Un avenir façonné par la pression réglementaire, les taux d’intérêt mais aussi, voire surtout, par les progrès technologiques. Les services cloud, les logiciels libres, les API (interfaces programmables d’application) ont été de puissants moteurs de changement, explique Martin Chavez, initiateur notamment du programme Trader who Code de Goldman Sachs.

« C’est une évolution naturelle. La vieille dichotomie du système financier, du fournisseur de données de marché vs l’utilisateur de données de marché, du trader vs l’ingénieur, cette distinction disparaît« , assure-t-il.

D’ailleurs, à la question de la survie éventuelle d’un trader qui ne saurait pas coder à Wall Street, l’architecte du numérique semble pencher pour l’extinction.

« C’est comme écrire une phrase en Anglais. C’est une aptitude essentielle« , sourit Martin Chavez, avant de relativiser, non sans ironie, que « nous ne sommes pas tous des écrivains, romanciers, journalistes« .
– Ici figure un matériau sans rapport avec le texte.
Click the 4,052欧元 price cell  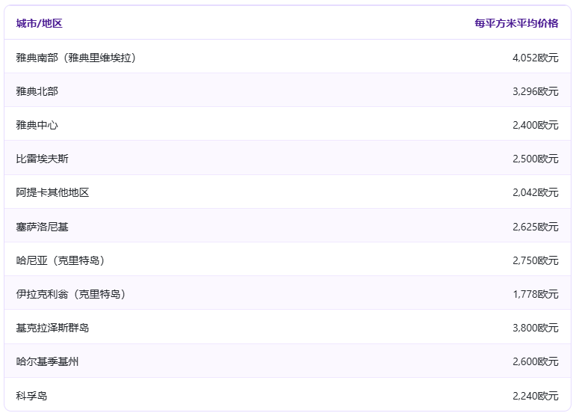[535, 58]
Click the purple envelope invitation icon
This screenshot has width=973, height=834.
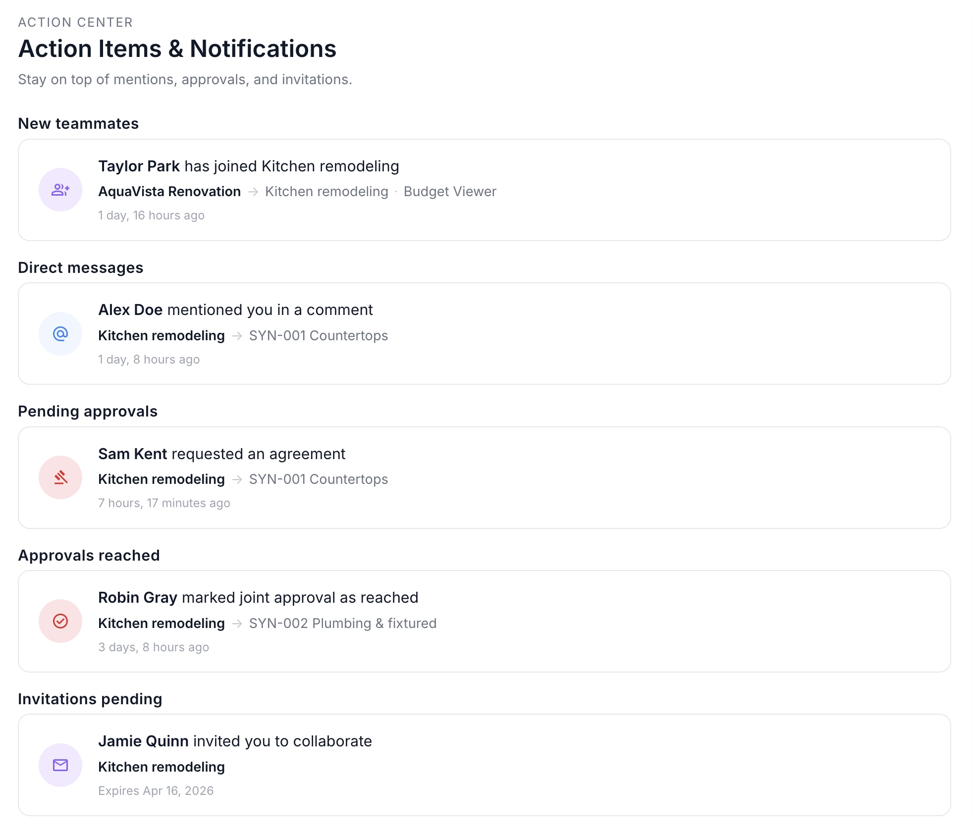(x=60, y=765)
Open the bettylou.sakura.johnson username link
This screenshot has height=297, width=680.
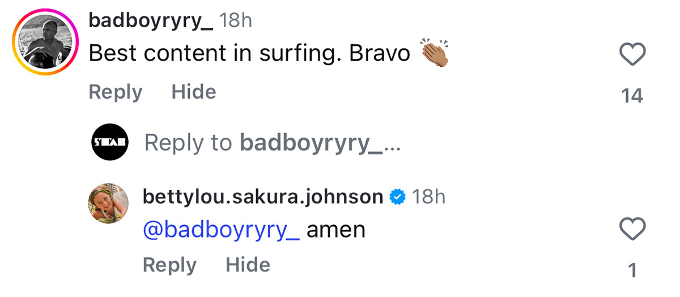click(x=263, y=197)
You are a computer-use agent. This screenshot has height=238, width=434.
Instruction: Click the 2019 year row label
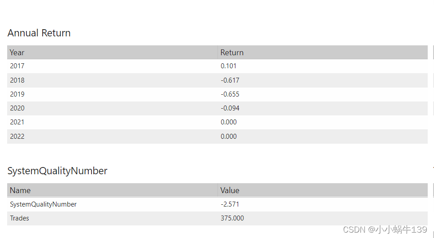(17, 94)
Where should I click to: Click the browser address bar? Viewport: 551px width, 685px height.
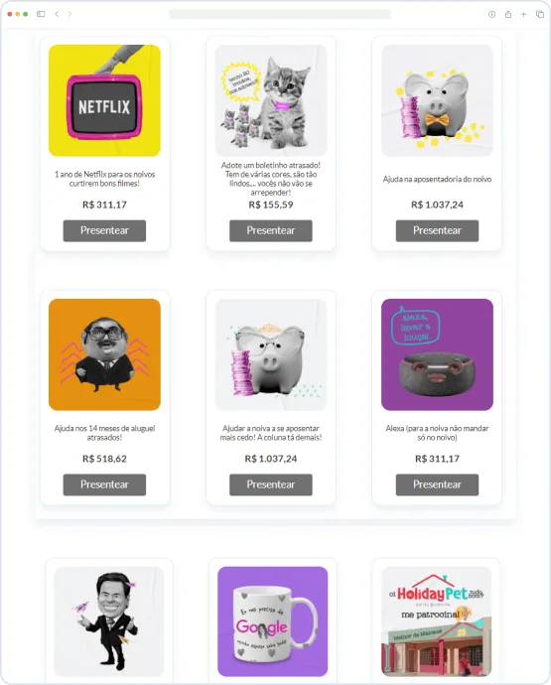[280, 15]
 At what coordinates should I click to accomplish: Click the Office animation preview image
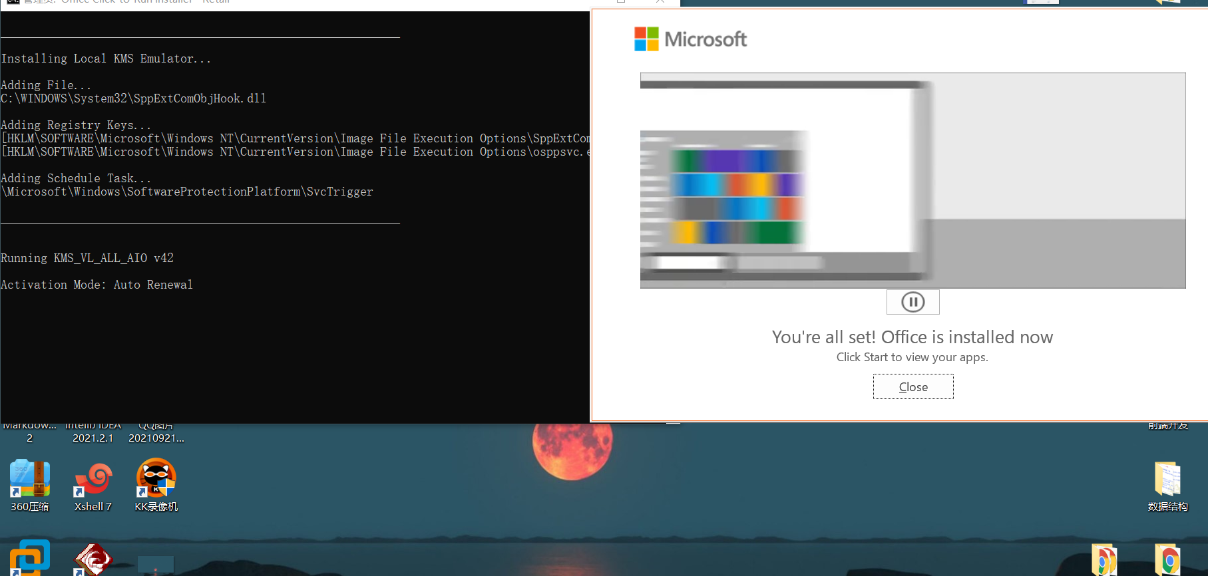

Pour lui, un raisonnement algorithmique permet d’aborder les problèmes sous un angle plus pertinent, performant, prédictif. Un talent que quiconque devrait essayer de développer.

« Rendre l’argent, le capital et le risque programmables« , voilà l’ambition que son parcours professionnel lui inspire de livrer à ses futurs étudiants.

Un vision qui offre une transition toute faite pour la journaliste qui l’interroge sur l’émergence et l’importance des cryptomonnaies.

« C’est un peu ce vers quoi nous nous dirigeons tous, les digital assets, l’argent programmable. Mais des dizaines d’entreprises le font déjà sans pour autant passer par les cryptoactifs« , nuance-t-il en pensant par exemple à Stripe, l’une de ces success stories de la Silicon Valley, qui sans vraiment nécessiter d’efforts commerciaux ou marketing vend… des API.

À l’image des solutions de paiements programmable de Stripes, la tendance du secteur financier pourrait ainsi tenir en une phrase, selon lui: « tout devient électronique ».

« Les ordinateurs resteront certes meilleurs que les humains pour toute une série de tâches, comme monitorer quantité d’actions dans l’univers des sociétés cotées. Mais, en même temps, les humains gardent des aptitudes relationnelles et d’évaluation du risque que les ordinateurs ne pourront potentiellement jamais accomplir« , épingle R. Martin Chavez.